MATERIAL SUPPLIED START
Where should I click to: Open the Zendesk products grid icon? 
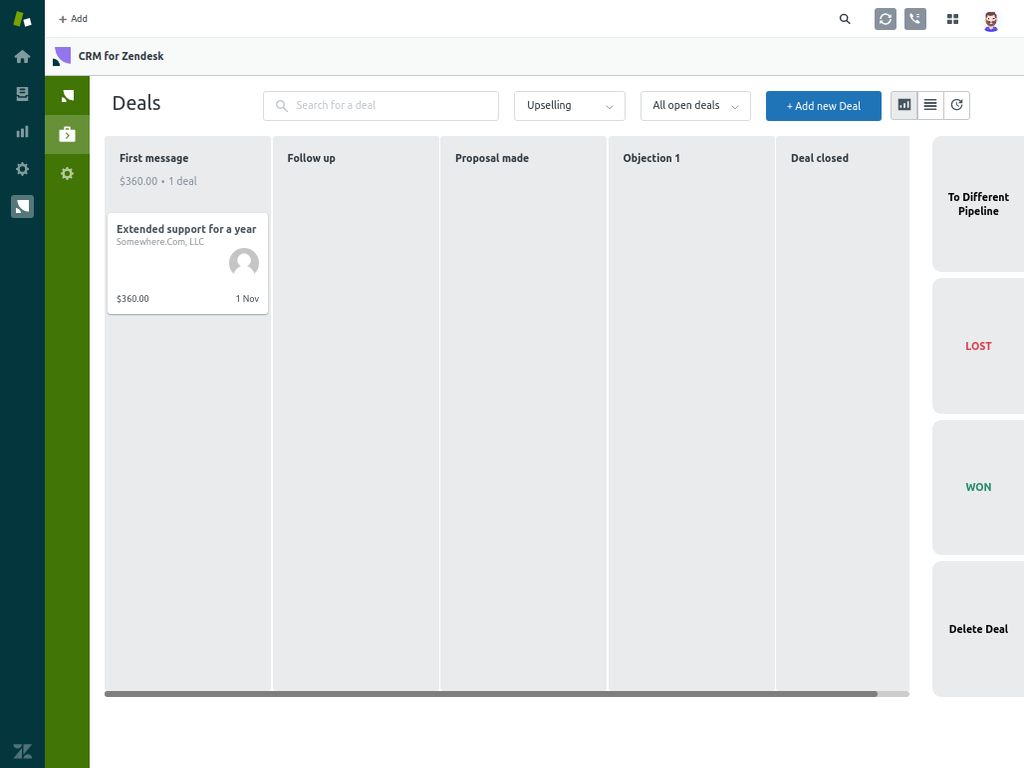pyautogui.click(x=953, y=19)
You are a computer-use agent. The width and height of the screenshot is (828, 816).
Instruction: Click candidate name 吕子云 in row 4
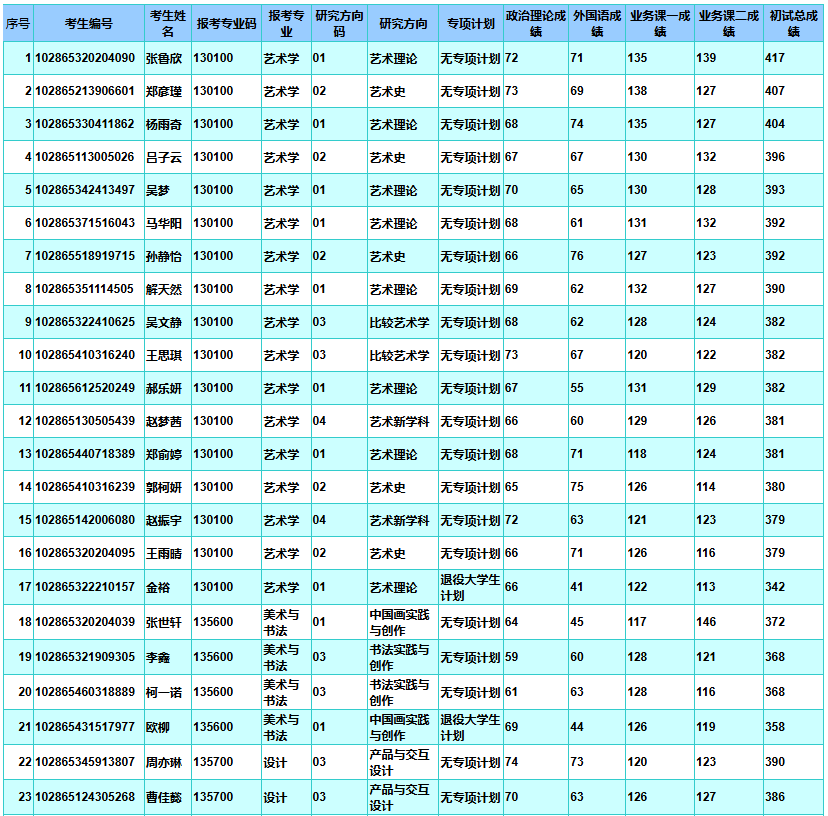tap(164, 158)
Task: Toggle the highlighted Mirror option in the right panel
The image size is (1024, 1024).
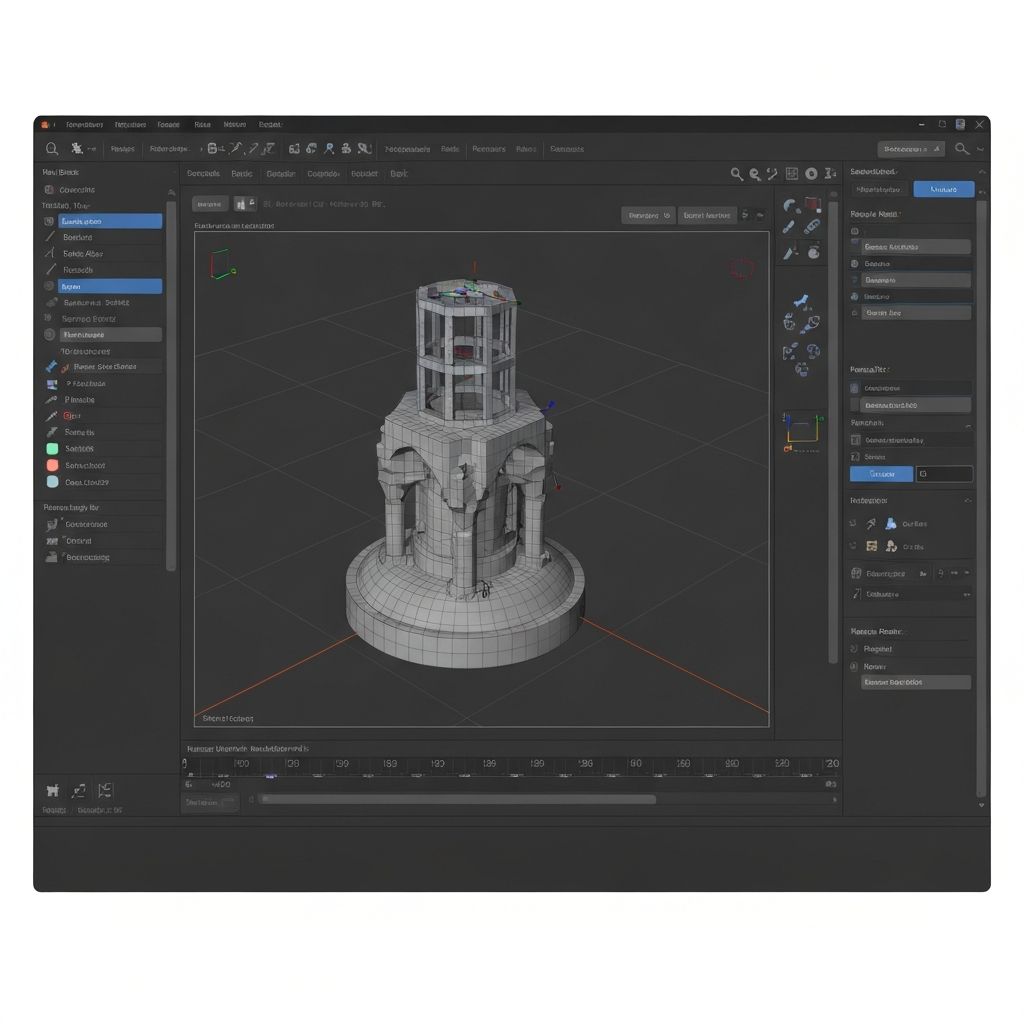Action: pyautogui.click(x=881, y=473)
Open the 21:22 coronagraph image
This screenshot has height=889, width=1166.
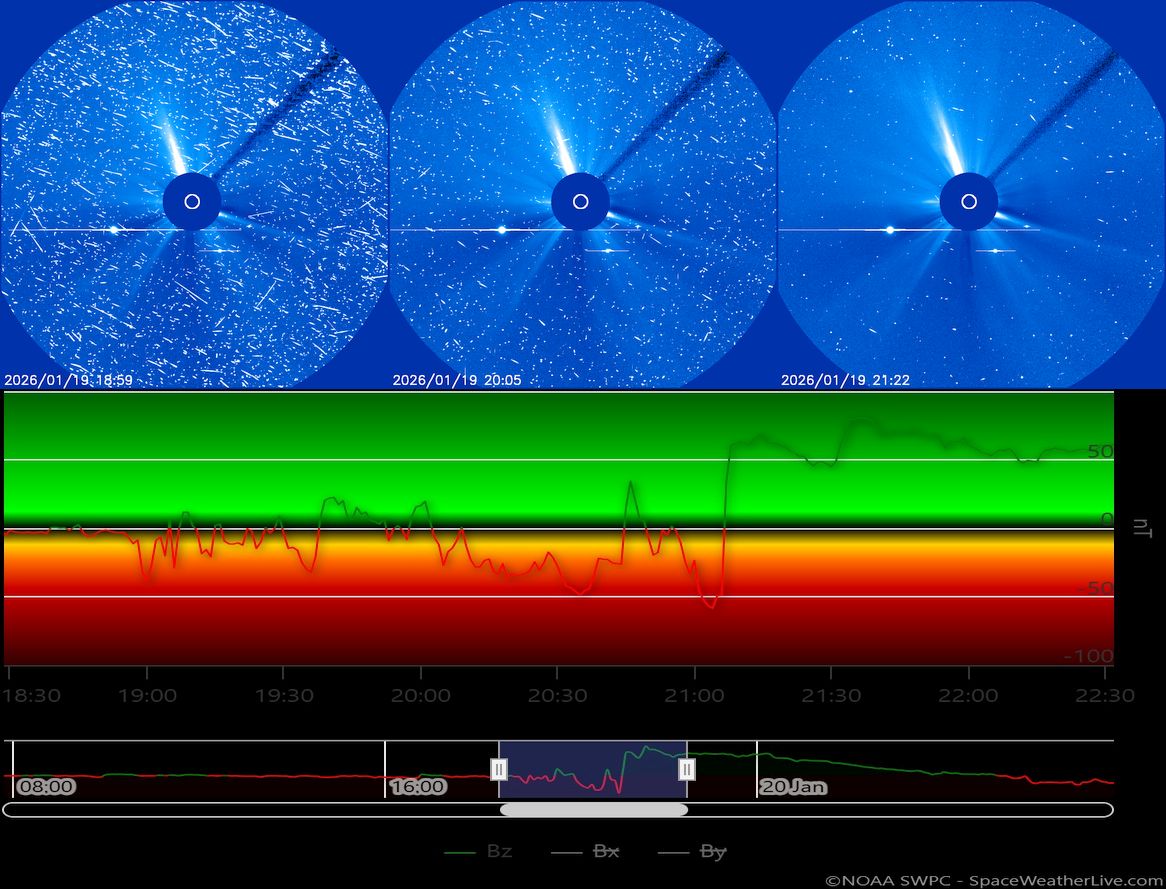tap(969, 195)
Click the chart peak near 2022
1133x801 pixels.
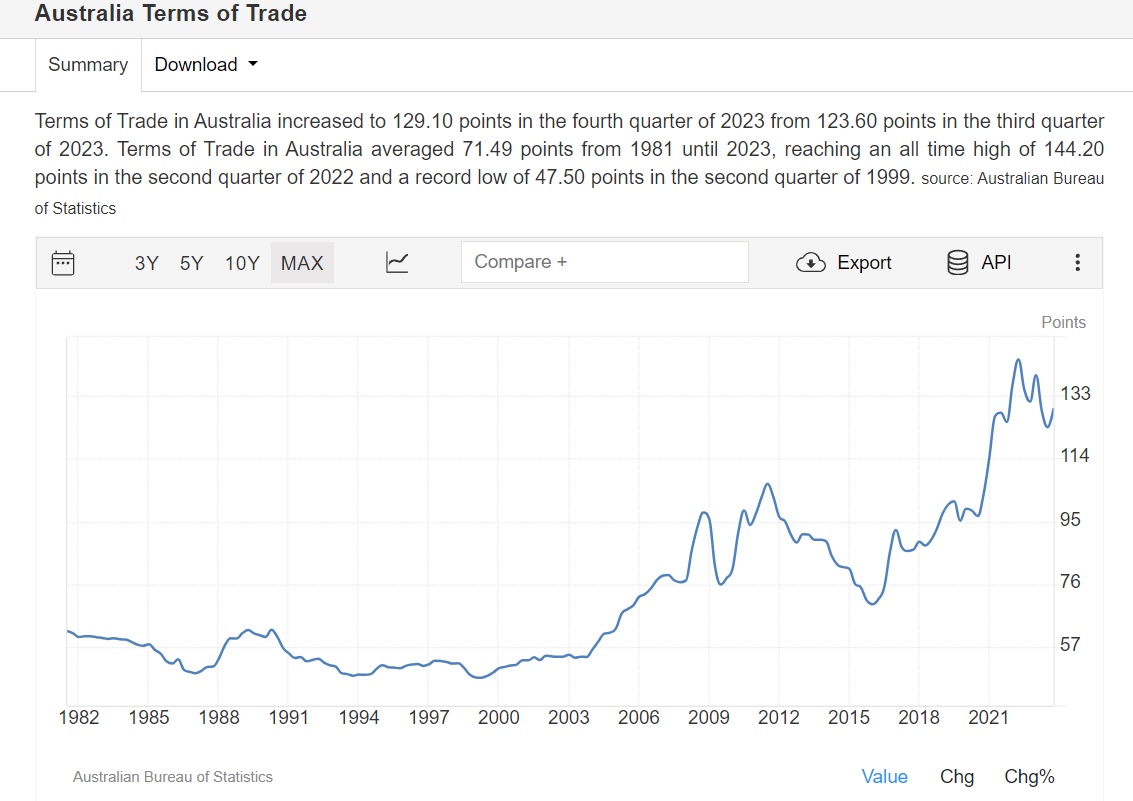pyautogui.click(x=1018, y=360)
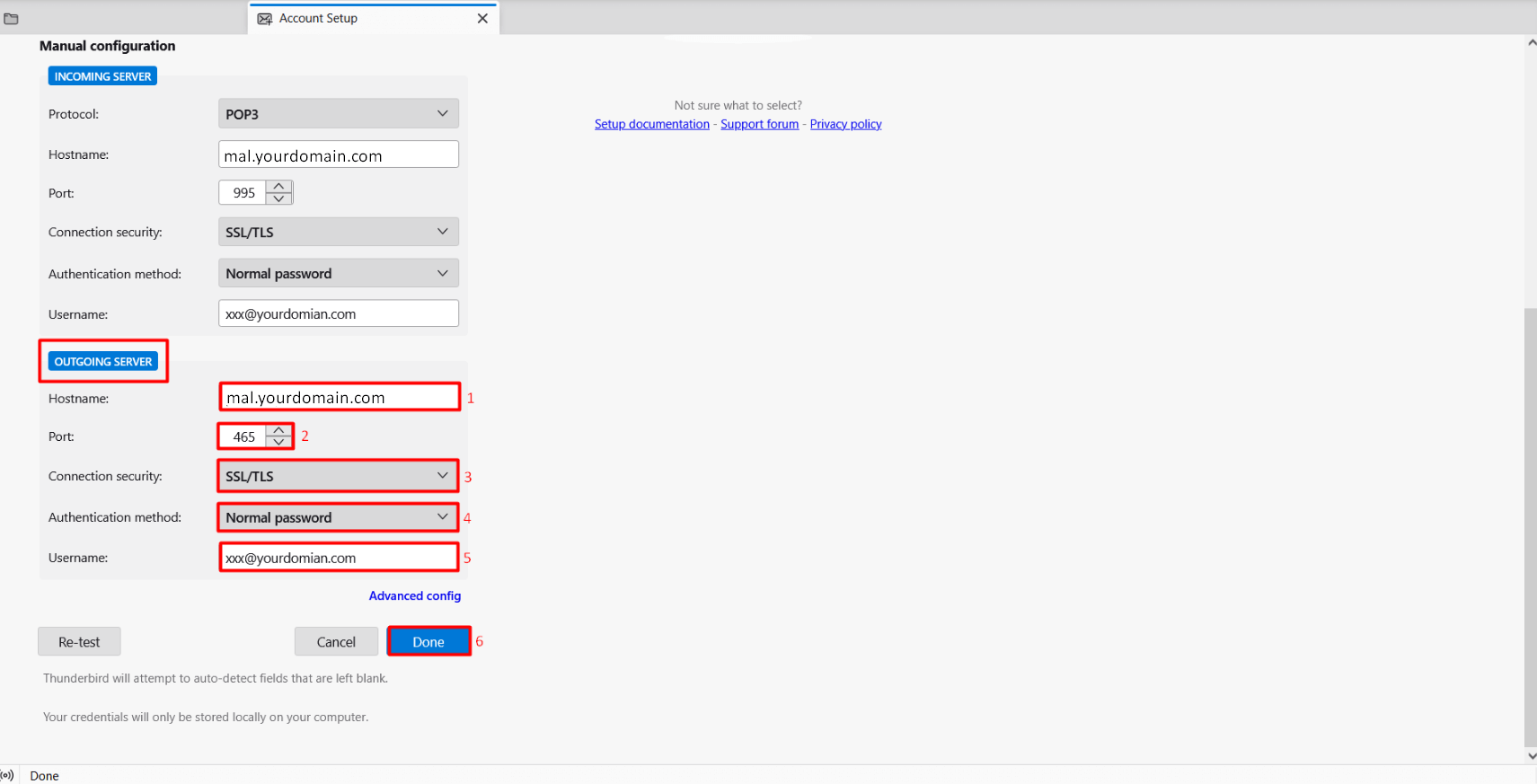Close the Account Setup tab

(482, 18)
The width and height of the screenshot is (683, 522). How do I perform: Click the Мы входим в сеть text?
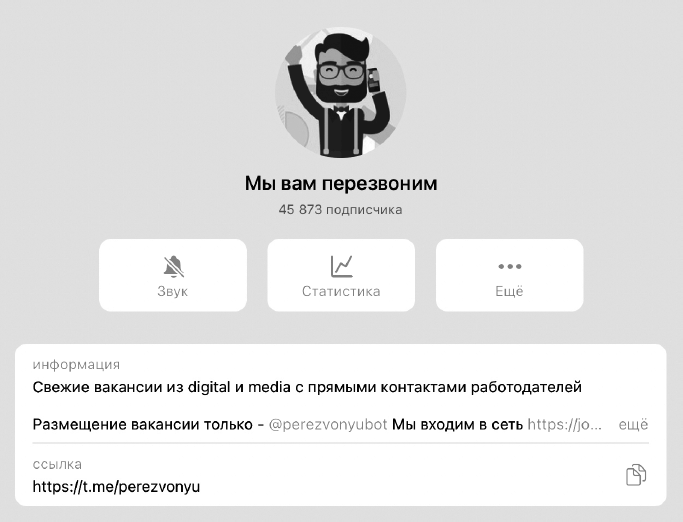[x=457, y=424]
MATERIAL SUPPLIED END
▸ EXERCISE DETAILS:
Only the lines from the one containing "1133x801 pixels." through the last line of the records above should be repeated, exactly and without pictures.

▸ WRITTEN SOLUTION:
1133x801 pixels.
pyautogui.click(x=1018, y=360)
Close the Account Setup tab

(482, 18)
The width and height of the screenshot is (683, 522). How do I perform: Click the Мы входим в сеть text?
[x=457, y=424]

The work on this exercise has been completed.